Gathering this week in Anaheim just over the fence from Disneyland, members of the nation's largest organization of family farmers will wander through their own versions of Frontierland, Tomorrowland and Fantasyland.
They are embarking on a perilous quest to solve the nation's pressing farm problems and to wean themselves from costly federal subsidies without driving many of their counterparts out of business.
Delegates to the 68th annual meeting of the 3-million-member American Farm Bureau Federation face unsettling political and economic facts: Not only did an estimated 100,000 families lose their farms last year, but the five-year farm program enacted by Congress in 1985 cost $25.6 billion in its first year, nearly 50% more than initially expected.
That, in turn, has given rise to a proposal by the Reagan Administration to speed up cutbacks in government payments to farmers.
In the fiscal 1988 budget proposal released last week, the Administration calls for reducing subsidies by 30% over three years, instead of the scheduled 10% cutback. The Administration's goal is to trim farm spending by $24 billion through 1990.
Leading farm organizations are divided over the Administration proposal. The American Farm Bureau Federation, eager to make U.S. agricultural exports more competitive on world markets by phasing out government aid, voiced qualified support.

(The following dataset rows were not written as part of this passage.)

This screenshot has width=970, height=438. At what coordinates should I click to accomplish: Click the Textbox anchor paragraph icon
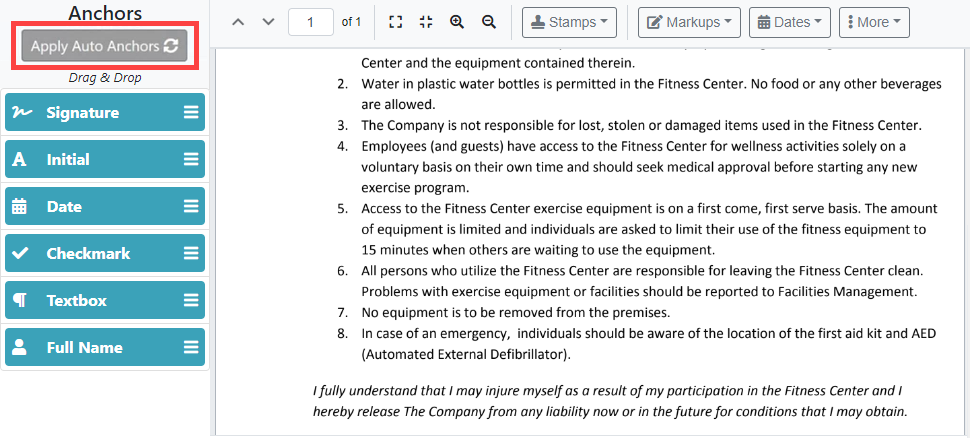click(x=20, y=301)
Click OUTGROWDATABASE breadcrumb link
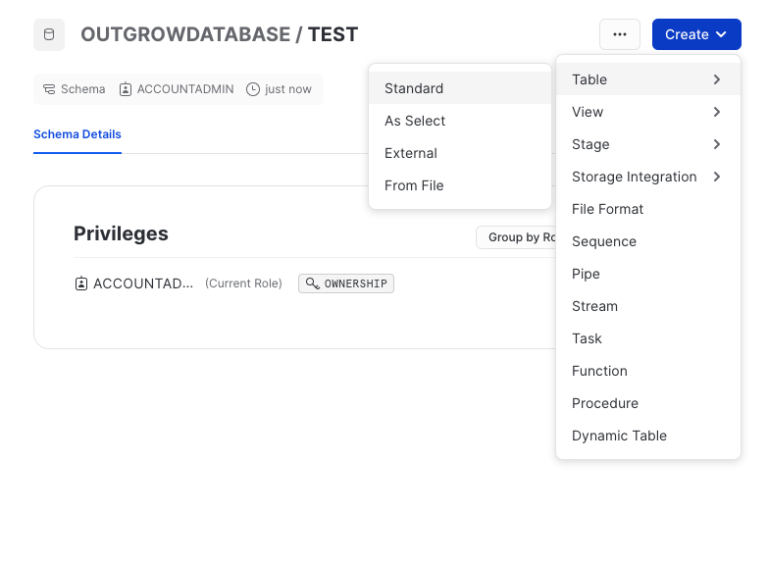The height and width of the screenshot is (566, 768). tap(185, 35)
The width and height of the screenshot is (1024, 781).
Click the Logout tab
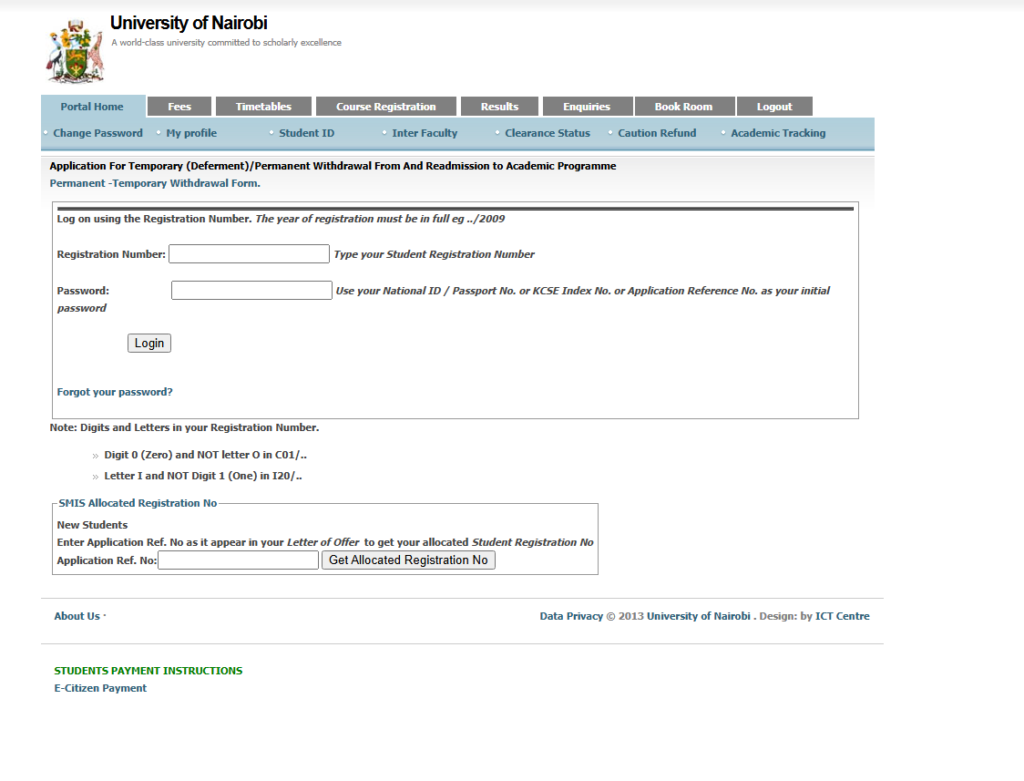774,107

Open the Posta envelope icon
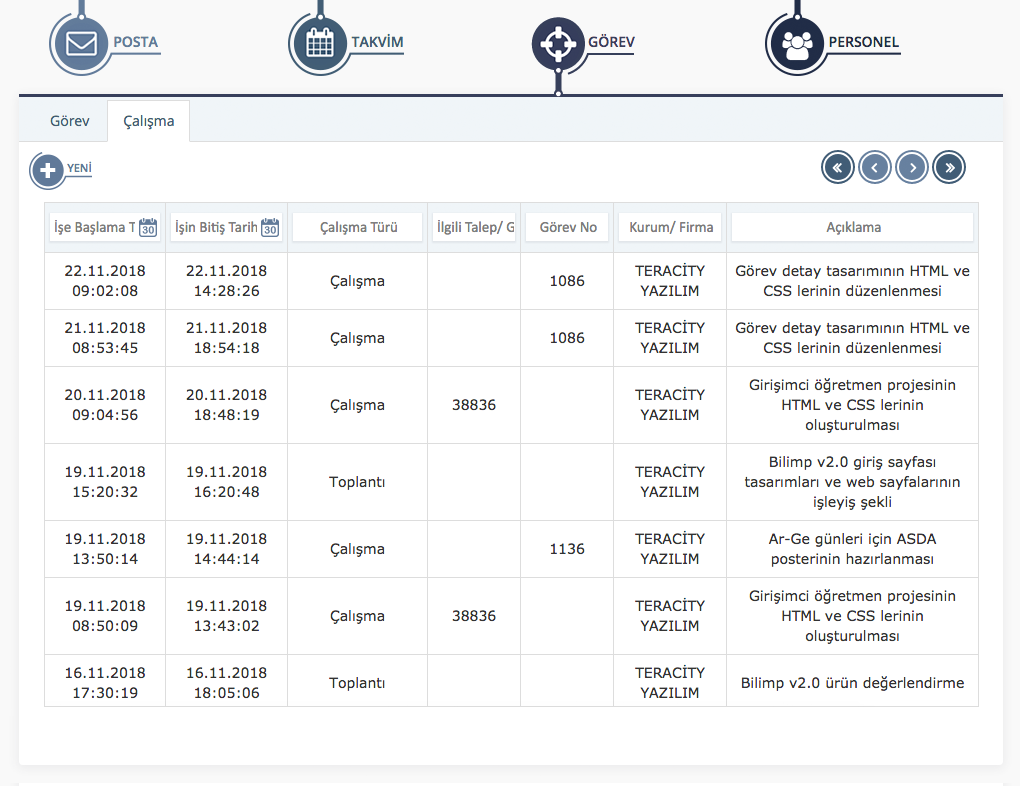pyautogui.click(x=81, y=44)
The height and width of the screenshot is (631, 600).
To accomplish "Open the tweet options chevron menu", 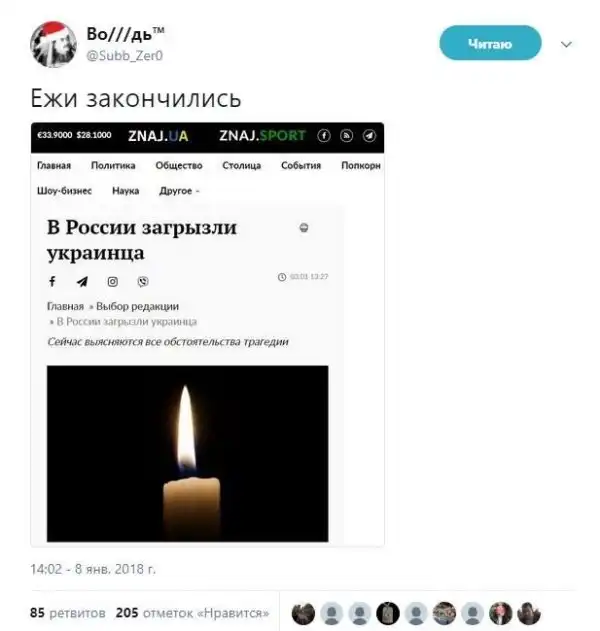I will [x=566, y=44].

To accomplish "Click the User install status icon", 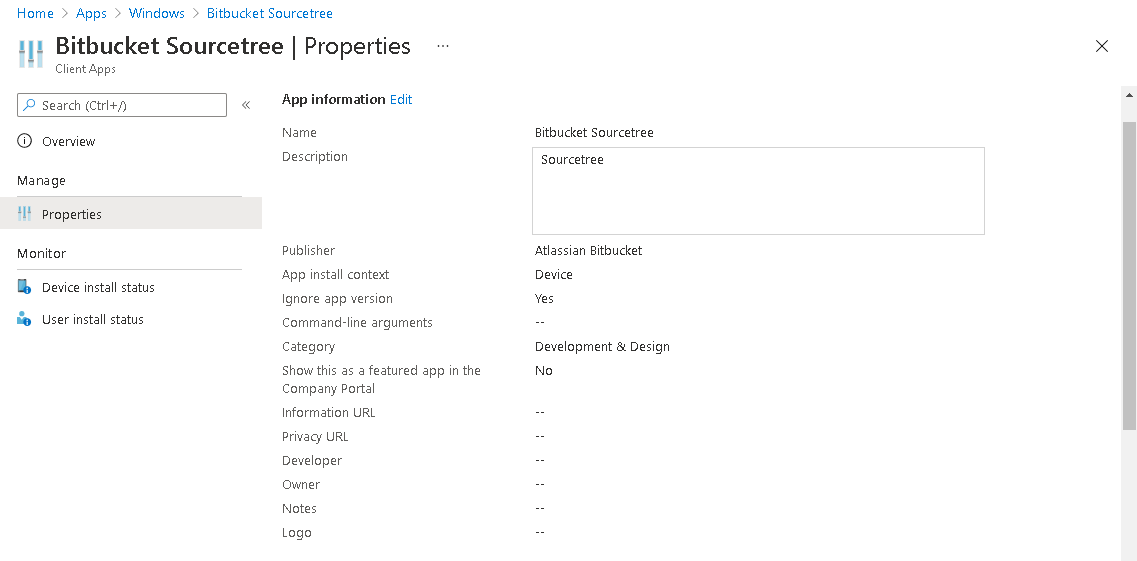I will point(25,319).
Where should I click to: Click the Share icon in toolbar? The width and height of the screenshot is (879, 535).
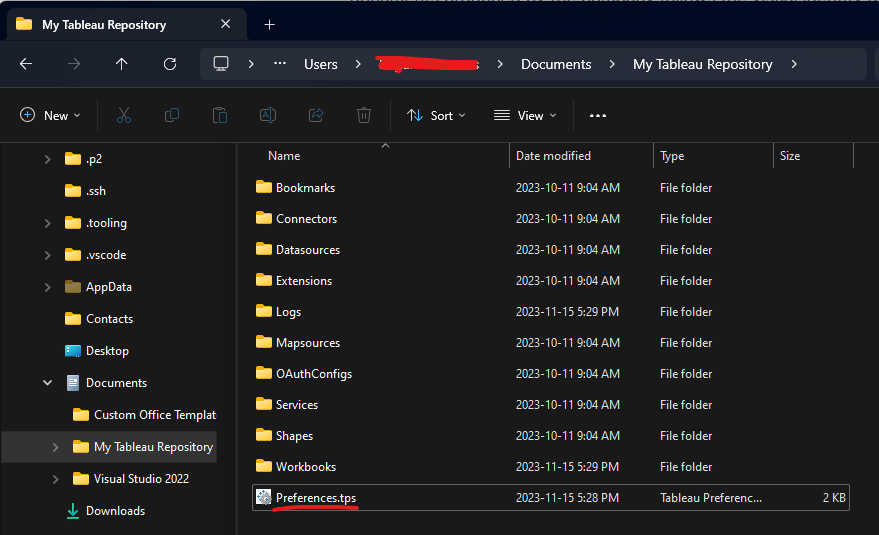point(316,116)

Although the farm bureau frets that reworking the existing legislation could prove to be like opening Pandora's box, lobbyist John Datt said the Reagan proposal is "headed in the right direction."
Other farm groups--notably the 250,000-member National Farmers Union and the 150,000-member American Agricultural Movement--adamantly oppose the proposal and the current farm program itself.
Mark Steiner, spokesman for the Minnesota chapter of the National Farmers Union in St. Paul, said it would take farm policy in "the opposite direction" of where it should go. Cutting subsidies by 10% a year without offering some other means of increasing farm income would only make "what is currently a disaster even worse," added Robert Denman, a spokesman in Washington.
Supporters of reduced subsidies concede that the cutbacks will eventually force out many marginal and inefficient small producers.
But, the theory goes, the reductions also would eliminate overproduction, boosting worldwide prices and restoring the industry's health.
The American Farm Bureau pressed hard to phase out the old system of rigidly set subsidies, which inflated the prices of U.S. exports, causing problems for the nation's farmers in the early 1980s, when they already were being hurt by a strong dollar and increased foreign competition.
Because of the modest pace that the 1985 legislation set for reducing price supports, the farm bureau only reluctantly supported the painfully crafted compromise. But, while thus supporting the Administration's plan to speed up subsidy cuts, the organization's leaders worry over what else opening up the law might bring forth from Congress.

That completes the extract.